To Pod Or Not To Pod

Dec 05, 2022
Barefoot Learning Club
To Pod Or Not To Pod
12:25
 

Pods are a fantastic way for homeschooling families to get a lot of the benefits that come with being in a classroom without all the stress and the shady curriculums out there.  

A pod is simply a group of parents who get together with the plan to homeschool their kids together as a group. These kids need to live in the same vicinity and they need to be in the same age category. For example, you can put kindergartners and first graders together, but you can't really put kindergartners with fifth graders. You would need two separate the pods because that's too big of a gap.

 

There are several different ways to do a pod. 

 

Option number one: The easy way for parents who may work or and they need their kids to be in a way for that period of time. They can hire a teacher, a private teacher, to teach the pod. And in this option, the families need a dedicated space to make into a home classroom. So if one of the families has an extra bedroom that they don't use, they can turn it into a little classroom for the kiddos. 

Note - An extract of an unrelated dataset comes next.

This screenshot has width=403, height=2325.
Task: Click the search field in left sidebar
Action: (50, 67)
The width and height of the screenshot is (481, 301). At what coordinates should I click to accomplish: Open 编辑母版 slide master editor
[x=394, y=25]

It's really important to have that dedicated space because you want the kids to feel they're going to school just as if they were going to a regular school. Then when they leave school, you close the door and they're out of school. Just like if you have a home office, you want to have a space where you can close the door and then you're not at work. 

The advantage of this, of course, is that the teacher takes care of all the teaching and its most like regular school in terms of having a group of kids. This does involve cost because the teacher does need to be paid, but usually the families split it. So, for example, if you have five kids in the pod from five different families and the teacher was being paid $50,000 a year, then the parents would each pay $10,000 a year. They just split it. So that's how that could work. 

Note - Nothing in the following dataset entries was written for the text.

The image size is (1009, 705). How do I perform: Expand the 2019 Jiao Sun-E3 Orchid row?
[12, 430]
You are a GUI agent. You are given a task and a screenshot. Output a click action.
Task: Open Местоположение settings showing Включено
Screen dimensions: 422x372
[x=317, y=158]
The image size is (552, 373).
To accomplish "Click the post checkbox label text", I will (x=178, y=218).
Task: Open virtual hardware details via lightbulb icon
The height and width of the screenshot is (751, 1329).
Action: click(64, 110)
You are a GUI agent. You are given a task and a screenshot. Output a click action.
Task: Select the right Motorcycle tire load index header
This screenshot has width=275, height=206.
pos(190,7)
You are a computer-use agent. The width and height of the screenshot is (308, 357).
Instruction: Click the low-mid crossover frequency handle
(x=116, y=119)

In option number two: The parents teach the kids themselves and possibly bring in a teacher for just one particular subject. This option is really nice because you're in control of the curriculum that you teach. And the kids have that consistency, so they know Johnny's mom is going to teach them science and Mary's mom is going to teach them English, etc. And it gives you a lot of control. 

The third option: If you happen to have a group of parents who really know what they're doing, then you can keep it contained and you wouldn't have to hire a teacher. But the advantage is that it breaks up. It puts the kids in a group. It's the most similar to being in a classroom where the kids are. Maybe they have a group project they're going to work on together or something like that. 

One thing that I would like to say for the littles starting Pre-K going up to about Grade Three—which is what Barefoot Learning Club specializes in—this is so critical because those are your foundational learning years. 

Foundational learning is learning how to read, including all the things that go into that—the phonics, the decoding words, the reading comprehension, etc—and foundational math, which is the four basic processes of adding, subtracting, multiplying, and dividing. 

You want to create for the littles that foundation that's so solid that by the time they get to fourth grade, you can do anything you want with them because they're solid readers. The way that we teach in our program, the kids are ahead of their fourth-grade level by the time they're in fourth grade. So you can do anything you want with them. Then you get this nice thing where you have this child who is super quick and very bright, and you can let them go like they stay in horse racing—let the horse have their head. 

 

You can let the kid go, and they can go fast. They can get a lot of information. 

 

If you have a child who’s—it's so unnecessary to label kids with learning disabilities because actually, in this scenario, they don't actually exist. You go at their pace. So if you have another child who needs to go slower, it totally works. 

 

That’s a really important thing for people to realize that we're all different.

 

Your girls, they're in cheerleading and they do tumbling and dance, and someone else would look at them and go, I can't do that. It's okay to be different. We're all different. And that's the beauty of this, is that we get to honor our differences, celebrate them. But when it comes to foundational learning, we have to teach. They have to have it. They have to, because without reading, writing and math, they can't go on to do other things.

(Alysia) That’s what I love about this. It took me a while to sink into the beauty of it. I wasn't allowing myself to in the beginning, but now I've just opened up. I really get to make it how I want it to be, how my kids want it to be, and just make it flow for us. That's what's been the most satisfying about this.